Visit Via Campesina's Online Donation Page
Learn More about Via Campesina's Efforts

1.Did animals have quake warning?
By Sue Nelson
BBC Science Correspondent

Wildlife officials in Sri Lanka have reported that, despite the loss of human life in the Asian disaster, there have been no recorded animal deaths.

Waves from the worst tsunami in memory sent floodwater surging up to 3.5km (two miles) inland to the island's biggest wildlife reserve.

Many tourists drowned but, to the surprise of officials, few dead animals have been found.

It has highlighted claims that animals may possess a "sixth sense" about danger.

Yala National Park in Sri Lanka is home to elephants, deer, jackals and crocodiles.

Sensitive to change

Praised for its conservation, the park is also considered one of the best places in the world to observe leopards.

It is now closed after floods damaged buildings and caused the deaths of tourists and employees of the park and lodge.

Debbie Martyr, who works on a wild tiger conservation programme on the Indonesian island of Sumatra, one of the worst-hit areas in Sunday's disaster, said she was not surprised to hear the animals had avoided the catastrophe.

"Wild animals in particular are extremely sensitive," she said.

"They've got extremely good hearing and they will probably have heard this flood coming in the distance.

"There would have been vibration and there may also
have been changes in the air pressure which will have alerted animals and made them move to wherever they felt safer."

There are many eyewitness accounts of birds and animals migrating before earthquakes and volcanic eruptions.

The scientific evidence for a sixth sense is lacking, but if these reports are confirmed, they could add to the understanding of animal behaviour and possibly even be used in the future as an early warning system for humans.

2.Age old early warning systems saved Andaman tribes: ASI
Central Chronicle, Jan 4 2005


The five aboriginal tribes inhabiting the Andaman and Nicobar Islands, our last missing link with early civilisation, have emerged unscathed from the tsunamis because of their age old "warning systems".

"The tribals get wind of impending danger from biological warning signals like the cry of birds and change in the behavioural patterns of marine animals.

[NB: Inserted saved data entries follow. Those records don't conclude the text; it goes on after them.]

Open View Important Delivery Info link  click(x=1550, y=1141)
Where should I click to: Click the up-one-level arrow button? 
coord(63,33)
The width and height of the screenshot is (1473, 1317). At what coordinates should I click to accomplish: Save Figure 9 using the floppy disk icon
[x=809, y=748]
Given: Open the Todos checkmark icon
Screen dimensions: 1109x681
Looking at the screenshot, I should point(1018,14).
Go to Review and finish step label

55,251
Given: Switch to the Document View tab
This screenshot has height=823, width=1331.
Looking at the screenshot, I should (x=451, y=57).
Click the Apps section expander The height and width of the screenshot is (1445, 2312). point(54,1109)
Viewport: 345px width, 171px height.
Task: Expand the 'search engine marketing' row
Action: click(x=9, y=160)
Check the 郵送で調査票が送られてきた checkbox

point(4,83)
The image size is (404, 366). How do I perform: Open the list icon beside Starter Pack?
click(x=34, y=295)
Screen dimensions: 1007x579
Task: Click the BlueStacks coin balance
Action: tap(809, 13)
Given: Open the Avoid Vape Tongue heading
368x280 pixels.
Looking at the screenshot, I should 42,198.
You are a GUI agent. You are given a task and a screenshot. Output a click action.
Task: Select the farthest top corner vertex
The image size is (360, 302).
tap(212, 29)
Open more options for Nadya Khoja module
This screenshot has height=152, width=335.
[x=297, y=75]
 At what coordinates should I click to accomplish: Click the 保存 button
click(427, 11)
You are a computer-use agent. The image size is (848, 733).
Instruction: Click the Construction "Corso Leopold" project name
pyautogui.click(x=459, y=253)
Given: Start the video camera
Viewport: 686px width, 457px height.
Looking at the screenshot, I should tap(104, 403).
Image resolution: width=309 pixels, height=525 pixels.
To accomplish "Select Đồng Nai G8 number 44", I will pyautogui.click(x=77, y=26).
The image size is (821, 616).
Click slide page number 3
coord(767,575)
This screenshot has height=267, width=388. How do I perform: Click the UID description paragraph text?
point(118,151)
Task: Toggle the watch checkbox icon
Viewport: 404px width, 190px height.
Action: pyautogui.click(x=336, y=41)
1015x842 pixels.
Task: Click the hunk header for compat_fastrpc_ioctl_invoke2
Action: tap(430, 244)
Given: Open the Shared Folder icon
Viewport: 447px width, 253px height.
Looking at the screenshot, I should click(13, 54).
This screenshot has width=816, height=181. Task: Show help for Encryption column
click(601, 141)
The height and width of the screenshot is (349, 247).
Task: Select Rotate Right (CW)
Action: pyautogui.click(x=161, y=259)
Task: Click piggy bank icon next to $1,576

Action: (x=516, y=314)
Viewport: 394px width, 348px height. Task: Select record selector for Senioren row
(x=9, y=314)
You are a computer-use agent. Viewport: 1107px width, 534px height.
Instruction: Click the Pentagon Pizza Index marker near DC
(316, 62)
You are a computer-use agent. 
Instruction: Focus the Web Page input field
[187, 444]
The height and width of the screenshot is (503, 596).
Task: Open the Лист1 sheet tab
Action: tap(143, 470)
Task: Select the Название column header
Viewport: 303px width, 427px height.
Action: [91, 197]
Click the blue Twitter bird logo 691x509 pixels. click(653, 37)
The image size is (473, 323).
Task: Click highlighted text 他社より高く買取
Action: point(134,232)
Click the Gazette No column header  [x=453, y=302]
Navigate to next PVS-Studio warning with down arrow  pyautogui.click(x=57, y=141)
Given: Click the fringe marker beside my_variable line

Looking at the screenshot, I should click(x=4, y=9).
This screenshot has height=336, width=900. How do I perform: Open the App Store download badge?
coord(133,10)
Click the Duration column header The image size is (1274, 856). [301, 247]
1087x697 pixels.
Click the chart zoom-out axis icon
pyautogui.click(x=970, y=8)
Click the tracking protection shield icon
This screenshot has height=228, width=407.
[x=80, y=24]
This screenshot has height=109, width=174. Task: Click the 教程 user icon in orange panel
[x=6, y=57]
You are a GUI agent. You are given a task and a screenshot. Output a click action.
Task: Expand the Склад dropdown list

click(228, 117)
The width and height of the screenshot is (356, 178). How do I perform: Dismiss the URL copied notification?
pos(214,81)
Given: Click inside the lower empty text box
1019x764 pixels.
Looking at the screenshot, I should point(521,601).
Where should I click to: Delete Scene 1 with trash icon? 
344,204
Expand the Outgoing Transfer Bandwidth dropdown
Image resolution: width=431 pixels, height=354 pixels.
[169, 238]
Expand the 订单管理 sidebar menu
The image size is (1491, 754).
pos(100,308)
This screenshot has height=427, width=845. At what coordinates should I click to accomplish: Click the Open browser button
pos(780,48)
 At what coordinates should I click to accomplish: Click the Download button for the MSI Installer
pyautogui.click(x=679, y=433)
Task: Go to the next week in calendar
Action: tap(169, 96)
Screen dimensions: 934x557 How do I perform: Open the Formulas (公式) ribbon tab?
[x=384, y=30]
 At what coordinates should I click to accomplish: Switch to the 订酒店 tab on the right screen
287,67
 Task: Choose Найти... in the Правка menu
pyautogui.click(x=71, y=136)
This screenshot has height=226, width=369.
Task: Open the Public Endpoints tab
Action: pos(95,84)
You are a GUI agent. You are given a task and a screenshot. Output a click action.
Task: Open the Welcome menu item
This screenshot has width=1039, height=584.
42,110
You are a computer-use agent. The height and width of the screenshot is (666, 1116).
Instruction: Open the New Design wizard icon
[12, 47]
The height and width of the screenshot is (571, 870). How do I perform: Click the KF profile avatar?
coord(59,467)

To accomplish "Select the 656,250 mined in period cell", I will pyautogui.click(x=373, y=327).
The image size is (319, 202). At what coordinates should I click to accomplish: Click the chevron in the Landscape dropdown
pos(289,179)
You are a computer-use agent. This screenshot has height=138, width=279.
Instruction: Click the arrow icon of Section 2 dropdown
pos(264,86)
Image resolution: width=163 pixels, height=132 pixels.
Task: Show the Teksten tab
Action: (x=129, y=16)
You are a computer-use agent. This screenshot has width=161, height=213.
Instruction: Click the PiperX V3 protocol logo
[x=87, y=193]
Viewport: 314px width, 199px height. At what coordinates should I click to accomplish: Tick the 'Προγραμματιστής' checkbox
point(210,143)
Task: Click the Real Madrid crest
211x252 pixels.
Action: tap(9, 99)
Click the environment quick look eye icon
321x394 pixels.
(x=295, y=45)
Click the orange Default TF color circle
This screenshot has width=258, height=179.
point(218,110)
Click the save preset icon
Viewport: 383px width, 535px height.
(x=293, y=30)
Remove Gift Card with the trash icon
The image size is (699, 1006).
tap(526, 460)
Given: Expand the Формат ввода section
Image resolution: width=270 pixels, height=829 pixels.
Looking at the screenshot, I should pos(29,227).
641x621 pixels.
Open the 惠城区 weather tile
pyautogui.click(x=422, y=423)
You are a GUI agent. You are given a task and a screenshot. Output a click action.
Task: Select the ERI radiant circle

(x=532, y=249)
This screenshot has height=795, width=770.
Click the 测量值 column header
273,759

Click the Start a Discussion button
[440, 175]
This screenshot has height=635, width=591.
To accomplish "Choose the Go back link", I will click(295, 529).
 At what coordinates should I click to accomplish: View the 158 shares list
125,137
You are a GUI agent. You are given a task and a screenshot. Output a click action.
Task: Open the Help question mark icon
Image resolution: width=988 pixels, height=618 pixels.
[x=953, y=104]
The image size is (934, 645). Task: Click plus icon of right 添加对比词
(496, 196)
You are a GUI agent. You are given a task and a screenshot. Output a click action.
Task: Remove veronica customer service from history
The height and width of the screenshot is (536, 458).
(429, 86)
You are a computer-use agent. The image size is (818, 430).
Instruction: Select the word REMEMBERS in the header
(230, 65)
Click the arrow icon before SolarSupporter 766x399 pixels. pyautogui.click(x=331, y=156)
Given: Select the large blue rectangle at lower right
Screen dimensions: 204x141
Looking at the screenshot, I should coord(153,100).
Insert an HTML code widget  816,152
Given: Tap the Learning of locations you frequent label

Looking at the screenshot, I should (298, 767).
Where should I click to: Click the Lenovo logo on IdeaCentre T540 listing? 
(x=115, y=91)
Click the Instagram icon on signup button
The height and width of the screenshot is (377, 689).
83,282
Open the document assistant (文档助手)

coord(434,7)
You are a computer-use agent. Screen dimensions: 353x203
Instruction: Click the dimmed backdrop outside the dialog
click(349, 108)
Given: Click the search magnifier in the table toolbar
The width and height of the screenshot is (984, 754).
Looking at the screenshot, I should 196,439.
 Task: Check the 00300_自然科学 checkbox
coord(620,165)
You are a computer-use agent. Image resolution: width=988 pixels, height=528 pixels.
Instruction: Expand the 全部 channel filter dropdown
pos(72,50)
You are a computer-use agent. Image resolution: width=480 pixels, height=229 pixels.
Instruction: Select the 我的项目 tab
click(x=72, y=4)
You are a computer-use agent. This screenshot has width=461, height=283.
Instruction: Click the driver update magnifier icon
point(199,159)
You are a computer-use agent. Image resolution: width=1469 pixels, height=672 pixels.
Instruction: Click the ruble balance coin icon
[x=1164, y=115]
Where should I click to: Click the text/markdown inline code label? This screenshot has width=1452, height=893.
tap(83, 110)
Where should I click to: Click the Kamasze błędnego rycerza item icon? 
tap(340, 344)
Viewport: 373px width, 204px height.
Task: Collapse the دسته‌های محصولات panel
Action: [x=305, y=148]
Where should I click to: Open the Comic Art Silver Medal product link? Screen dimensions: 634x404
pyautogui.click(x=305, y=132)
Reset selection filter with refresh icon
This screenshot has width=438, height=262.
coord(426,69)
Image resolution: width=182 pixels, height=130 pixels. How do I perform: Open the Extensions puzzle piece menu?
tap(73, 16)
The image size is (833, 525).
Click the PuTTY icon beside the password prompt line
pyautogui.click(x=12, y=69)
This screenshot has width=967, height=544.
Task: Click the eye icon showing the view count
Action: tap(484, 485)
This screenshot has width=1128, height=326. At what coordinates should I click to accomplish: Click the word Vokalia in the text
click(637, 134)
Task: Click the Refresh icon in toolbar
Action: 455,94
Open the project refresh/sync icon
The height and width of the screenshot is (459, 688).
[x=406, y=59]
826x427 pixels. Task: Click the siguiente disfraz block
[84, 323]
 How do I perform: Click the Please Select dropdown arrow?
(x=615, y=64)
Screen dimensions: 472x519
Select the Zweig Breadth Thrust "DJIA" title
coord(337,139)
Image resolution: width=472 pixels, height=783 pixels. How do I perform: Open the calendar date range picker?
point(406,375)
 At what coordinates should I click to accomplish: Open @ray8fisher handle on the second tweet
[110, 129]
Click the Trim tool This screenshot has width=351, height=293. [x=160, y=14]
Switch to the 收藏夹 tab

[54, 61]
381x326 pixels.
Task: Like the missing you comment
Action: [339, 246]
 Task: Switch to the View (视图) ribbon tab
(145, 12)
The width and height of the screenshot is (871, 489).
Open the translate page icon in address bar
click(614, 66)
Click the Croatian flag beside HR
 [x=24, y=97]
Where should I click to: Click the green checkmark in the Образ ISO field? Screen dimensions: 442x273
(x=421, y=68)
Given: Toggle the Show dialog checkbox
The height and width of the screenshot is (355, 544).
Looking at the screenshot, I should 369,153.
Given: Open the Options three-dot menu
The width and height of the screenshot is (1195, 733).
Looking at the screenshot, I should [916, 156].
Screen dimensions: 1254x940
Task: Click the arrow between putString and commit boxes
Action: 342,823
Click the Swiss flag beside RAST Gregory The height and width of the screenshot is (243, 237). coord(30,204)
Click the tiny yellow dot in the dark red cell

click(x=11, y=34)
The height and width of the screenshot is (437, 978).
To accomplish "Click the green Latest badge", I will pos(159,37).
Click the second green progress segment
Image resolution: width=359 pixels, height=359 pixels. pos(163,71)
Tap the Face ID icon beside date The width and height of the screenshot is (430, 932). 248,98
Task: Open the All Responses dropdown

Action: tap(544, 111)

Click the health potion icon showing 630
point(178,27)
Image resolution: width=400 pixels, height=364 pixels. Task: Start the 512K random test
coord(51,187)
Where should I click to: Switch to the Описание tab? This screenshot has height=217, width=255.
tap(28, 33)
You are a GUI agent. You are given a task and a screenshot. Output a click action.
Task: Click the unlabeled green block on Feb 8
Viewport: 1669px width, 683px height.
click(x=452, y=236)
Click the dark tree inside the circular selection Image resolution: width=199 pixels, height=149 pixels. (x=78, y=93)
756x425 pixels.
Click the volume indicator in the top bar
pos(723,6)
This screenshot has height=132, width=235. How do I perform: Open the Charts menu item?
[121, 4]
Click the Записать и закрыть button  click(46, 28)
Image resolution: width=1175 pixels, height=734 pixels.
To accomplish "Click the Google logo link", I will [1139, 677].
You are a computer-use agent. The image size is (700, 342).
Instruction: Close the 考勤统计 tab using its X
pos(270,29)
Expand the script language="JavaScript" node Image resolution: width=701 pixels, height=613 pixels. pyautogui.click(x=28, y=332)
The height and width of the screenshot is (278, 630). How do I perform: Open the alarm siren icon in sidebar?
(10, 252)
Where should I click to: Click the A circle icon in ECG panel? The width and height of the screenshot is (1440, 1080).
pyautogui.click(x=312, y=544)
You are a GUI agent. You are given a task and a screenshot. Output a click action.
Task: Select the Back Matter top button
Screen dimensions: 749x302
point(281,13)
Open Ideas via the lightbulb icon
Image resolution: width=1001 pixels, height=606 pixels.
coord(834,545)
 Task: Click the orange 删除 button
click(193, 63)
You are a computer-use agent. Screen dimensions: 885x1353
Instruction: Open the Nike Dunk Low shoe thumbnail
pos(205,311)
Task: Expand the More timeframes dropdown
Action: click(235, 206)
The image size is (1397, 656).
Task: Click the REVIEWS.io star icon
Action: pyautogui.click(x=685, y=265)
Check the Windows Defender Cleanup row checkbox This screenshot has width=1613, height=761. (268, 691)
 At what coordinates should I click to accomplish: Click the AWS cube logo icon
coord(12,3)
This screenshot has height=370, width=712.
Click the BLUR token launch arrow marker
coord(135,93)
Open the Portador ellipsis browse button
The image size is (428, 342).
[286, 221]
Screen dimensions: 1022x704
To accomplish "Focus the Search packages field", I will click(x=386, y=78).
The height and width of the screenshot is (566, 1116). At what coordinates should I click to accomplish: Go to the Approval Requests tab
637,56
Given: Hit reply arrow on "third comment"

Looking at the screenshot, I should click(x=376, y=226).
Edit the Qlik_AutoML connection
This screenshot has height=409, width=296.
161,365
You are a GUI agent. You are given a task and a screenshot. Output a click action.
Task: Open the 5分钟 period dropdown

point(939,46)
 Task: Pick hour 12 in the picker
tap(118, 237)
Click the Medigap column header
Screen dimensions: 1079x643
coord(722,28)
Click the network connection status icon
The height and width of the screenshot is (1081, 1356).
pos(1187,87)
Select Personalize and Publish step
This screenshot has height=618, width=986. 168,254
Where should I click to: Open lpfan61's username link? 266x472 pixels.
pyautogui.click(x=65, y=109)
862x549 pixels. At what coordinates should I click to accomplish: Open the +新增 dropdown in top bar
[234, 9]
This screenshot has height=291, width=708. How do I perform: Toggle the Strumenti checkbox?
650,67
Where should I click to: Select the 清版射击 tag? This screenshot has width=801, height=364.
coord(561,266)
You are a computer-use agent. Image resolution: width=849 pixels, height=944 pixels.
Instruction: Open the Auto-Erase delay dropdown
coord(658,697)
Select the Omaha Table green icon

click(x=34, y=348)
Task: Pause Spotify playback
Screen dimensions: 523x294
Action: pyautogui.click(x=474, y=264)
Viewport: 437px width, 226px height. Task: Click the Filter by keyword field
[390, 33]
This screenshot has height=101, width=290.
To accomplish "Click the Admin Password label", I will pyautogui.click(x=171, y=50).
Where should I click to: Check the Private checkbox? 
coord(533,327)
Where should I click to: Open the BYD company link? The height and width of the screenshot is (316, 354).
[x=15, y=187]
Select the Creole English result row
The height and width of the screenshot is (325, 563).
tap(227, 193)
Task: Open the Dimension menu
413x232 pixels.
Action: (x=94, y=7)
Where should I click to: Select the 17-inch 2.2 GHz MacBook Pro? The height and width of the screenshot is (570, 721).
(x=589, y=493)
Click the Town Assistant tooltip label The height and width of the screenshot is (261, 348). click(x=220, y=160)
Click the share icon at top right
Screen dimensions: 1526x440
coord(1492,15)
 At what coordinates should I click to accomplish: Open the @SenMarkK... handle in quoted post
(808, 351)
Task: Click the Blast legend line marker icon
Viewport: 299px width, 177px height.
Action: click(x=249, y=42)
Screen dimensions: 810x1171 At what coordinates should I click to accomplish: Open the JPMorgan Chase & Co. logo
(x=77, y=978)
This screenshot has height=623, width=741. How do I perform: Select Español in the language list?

They must have run to the forests for safety. No casualties have been reported among these five tribes," ASI Director Dr V R Rao told newsmen today.

This has promted the Anthropological Survey of India (ASI) to propose its immediate documentation to save coastal populations from similar disasters in future.

His team in the badly-hit islands reported the well being of all five aborigines tribes -- Jarwas, Onges, Shompens, Sentenelese and Great Andamanese.

Early warning systems developed by their forefathers and adapted successfully by the tribals must have sent the first alarm signals and given them time to run for safety, he said.

These tribe could be traced down to the mesolithic and upper paleolithic era (from 20000 to 60000 years ago), he said. They had inherited a wealth of indigenous knowledge that had not yet been recorded.

"Anthropologists have been recording these aspects for long. But the question is to properly document them and find means to create a national resource base upon which a coastal signalling system can be operated.

"We have proposed to the Centre to take up immediate documentation of these systems and geomorphological changes triggered by the tsunami since these would be fresh in the memory of the tribals now," Rao said.